The volcanic rock in the southwest Sichuan region is subjected to large-scale fracture type eruption along fracture, the energy release is fast, the overflow phase basalt is taken as the main component, the explosive phase pyroclastic rock is few, the distribution trend of the volcanic rock in the middle region of the southwest Sichuan region has better correlation with the fracture of the No. 13 basement, and the small-scale central eruption along fracture is presumed, the energy release is slow, and the explosive phase pyroclastic rock is much. In combination with aeromagnetic anomaly measurement data, 11 basal fracture systems can develop in the Sichuan basin and the periphery, and the Sichuan basin have control effects on development of Chunxi volcanic rocks, namely, Hakko break (No. 13 basal fracture) and Longquan mountain-Zheba fracture. The deep and large fracture of the basin foundation not only has deep influence on the structure of a cover layer and the deposition pattern, but also has strong control effect on volcanic activity because the deep and large fracture of the basin foundation has large cutting depth and can communicate with a deep rock slurry room, and a fracture zone can also be used as a rock slurry upwelling channel, and the junction of the deep and large fractures is the more advantageous position of rock slurry upwelling overflow.
The volcanic channel seismic response characteristics are nearly vertical, disordered inside, bright spots, blank reflection and weak boundary reflection characteristics, and the upper part of the two-fold system abnormal body is disordered hill reflection. Influenced by the size of the channel, the volcanic channel wall is not obviously reflected, and the identification of the channel boundary has certain difficulty.
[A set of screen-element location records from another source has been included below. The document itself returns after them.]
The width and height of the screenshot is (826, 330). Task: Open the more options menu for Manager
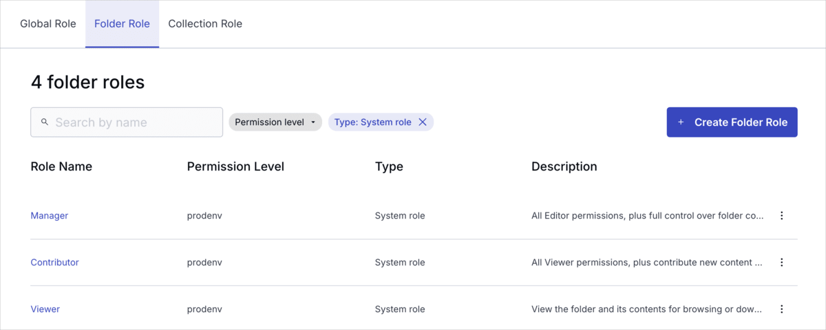[781, 216]
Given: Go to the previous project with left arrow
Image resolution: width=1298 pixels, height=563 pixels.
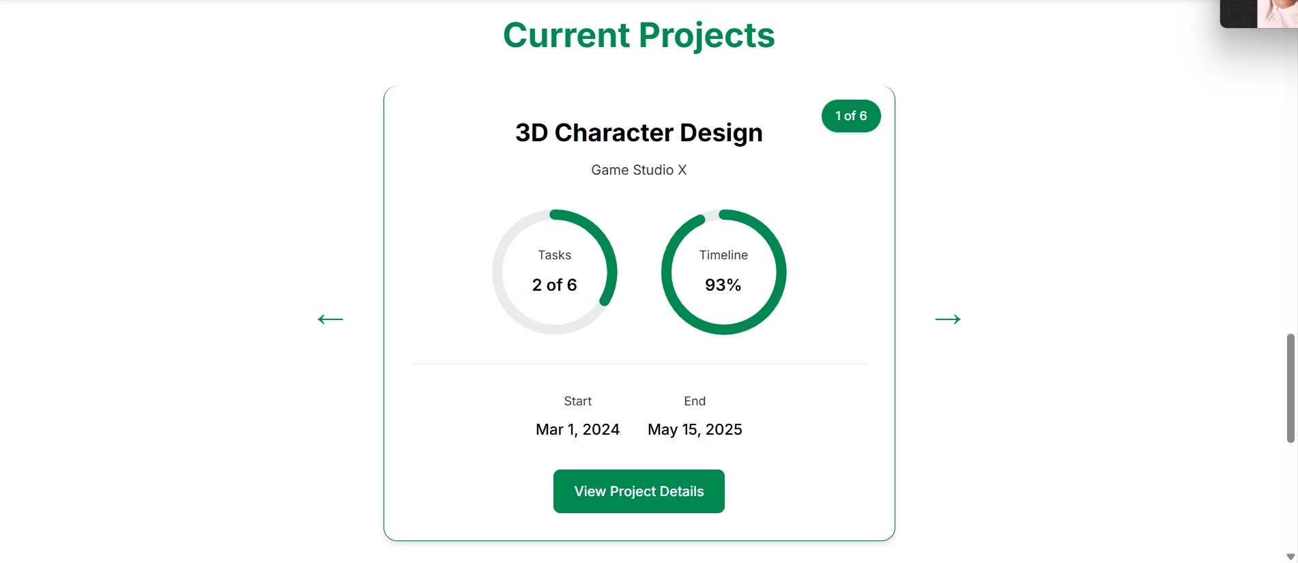Looking at the screenshot, I should click(x=330, y=319).
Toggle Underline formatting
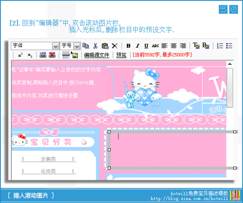243x203 pixels. tap(146, 46)
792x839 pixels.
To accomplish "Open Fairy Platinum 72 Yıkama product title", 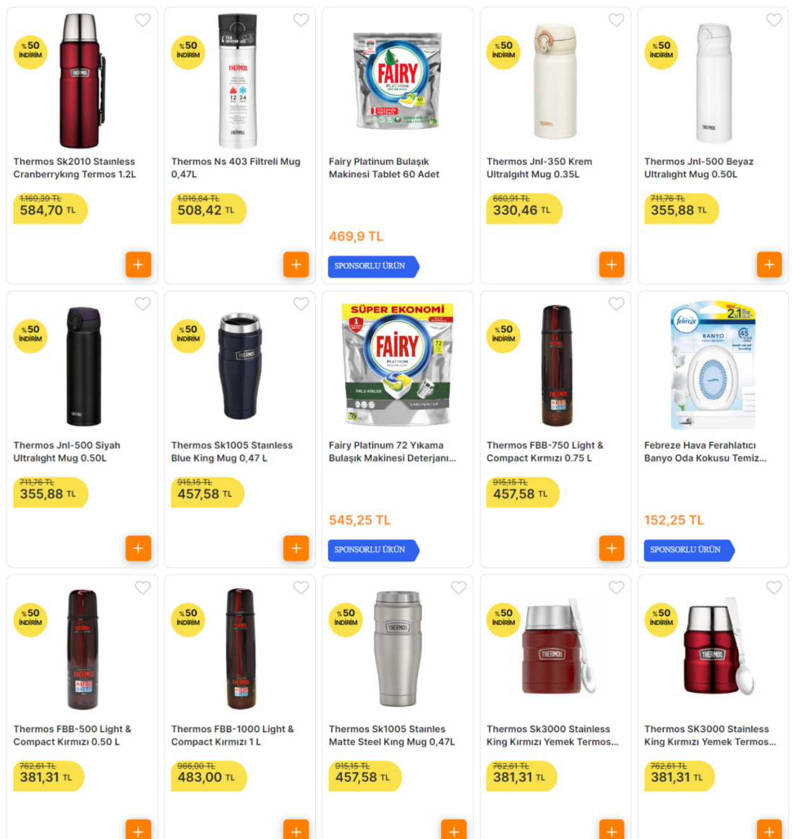I will click(x=392, y=452).
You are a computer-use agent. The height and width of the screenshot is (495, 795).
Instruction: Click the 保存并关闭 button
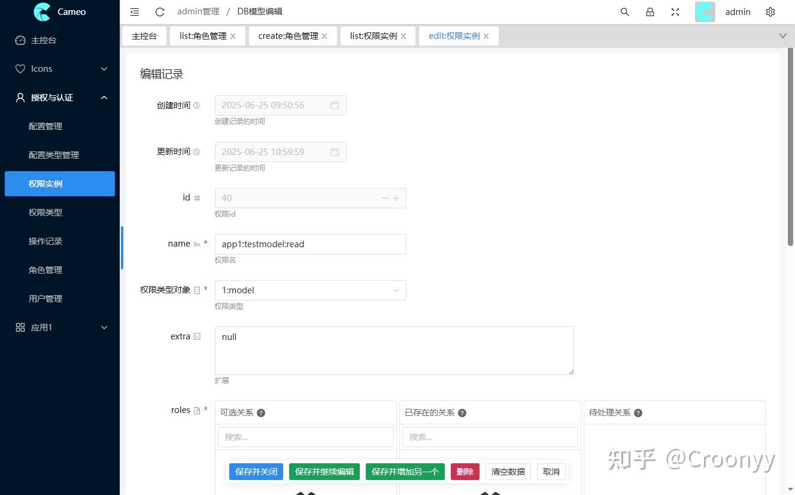coord(256,472)
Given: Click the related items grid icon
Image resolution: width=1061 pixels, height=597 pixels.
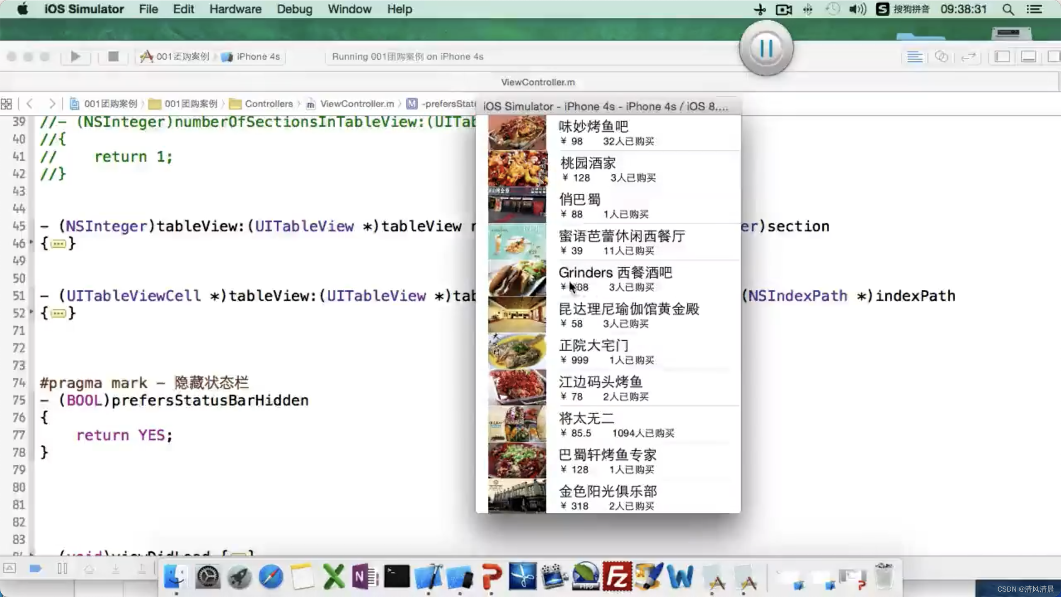Looking at the screenshot, I should click(x=7, y=104).
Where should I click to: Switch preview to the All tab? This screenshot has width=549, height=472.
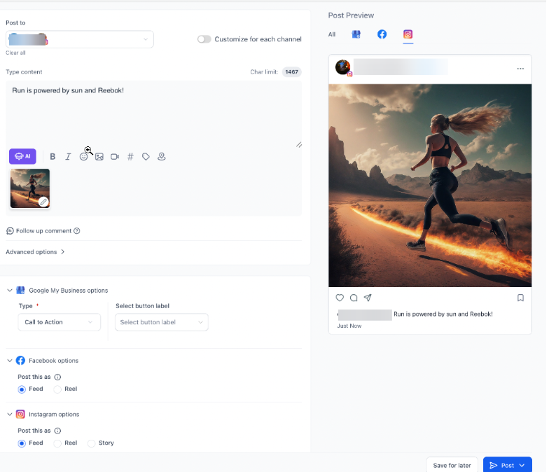tap(332, 34)
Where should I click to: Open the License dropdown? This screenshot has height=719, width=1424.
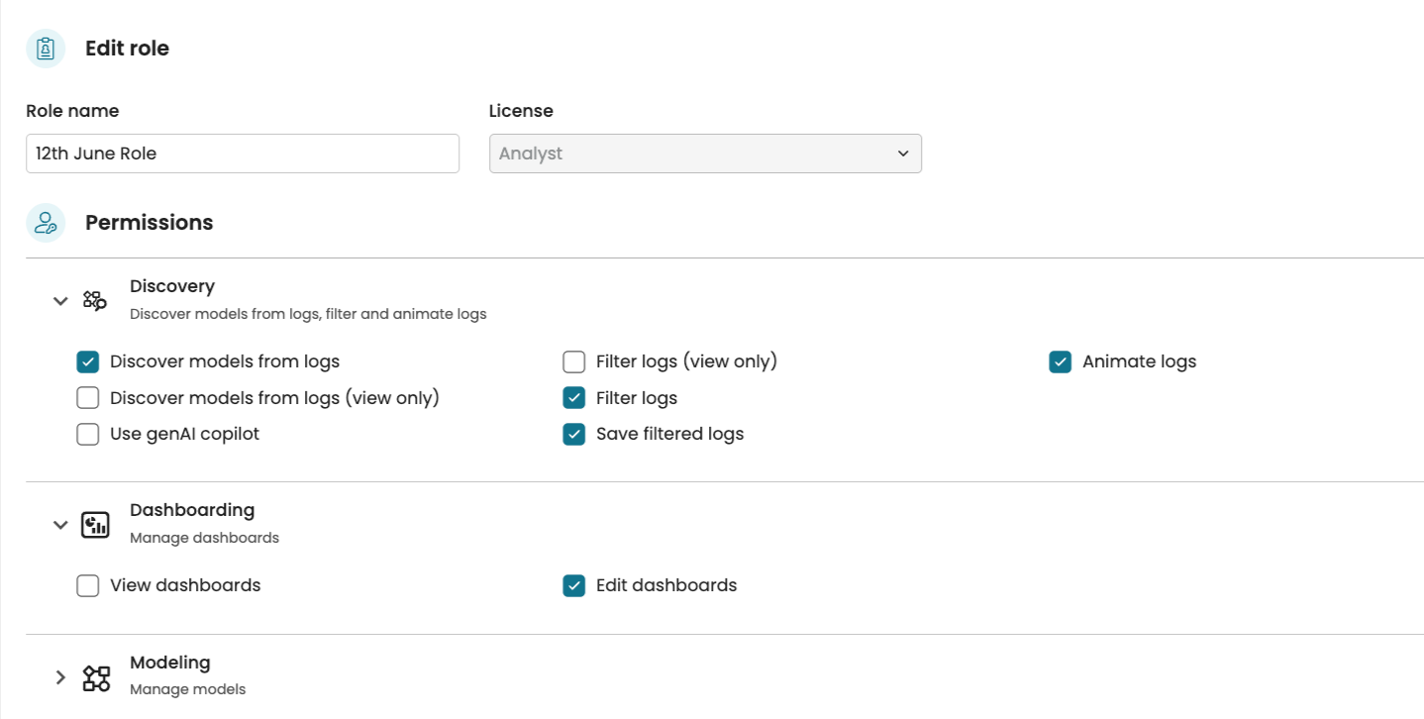tap(705, 154)
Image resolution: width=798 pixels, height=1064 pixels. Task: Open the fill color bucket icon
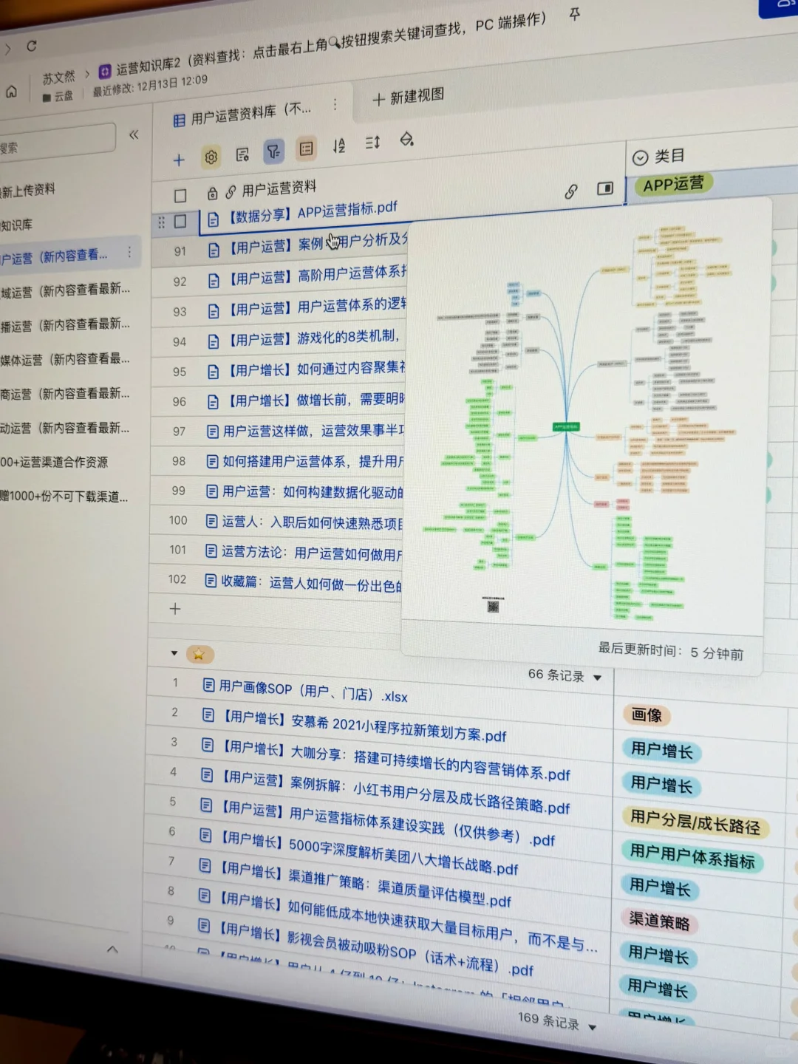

The volcano channel can be well identified through the seismic pixel processing technology, and the main content of the technology comprises the steps of carrying out transverse forced filtering on the seismic data, highlighting the discontinuity of the longitudinal seismic data and identifying the small-scale volcano channel. The forced filtering adopts a self-adaptive construction orientation denoising method for removing tuning and random noise and simultaneously has a good storage effect on tiny details in data, such as boundary corners and the like. The method can automatically adjust the azimuth according to the main construction direction without pre-calculating an inclination angle and an azimuth data volume, has good denoising effect in a chaotic reflection area, can specify the dominant direction of a signal in the filtering process, and performs filtering iteration for multiple times. The reflection characteristics of the vertical volcanic channels can be more clearly seen on the seismic section after filtering (figure 1).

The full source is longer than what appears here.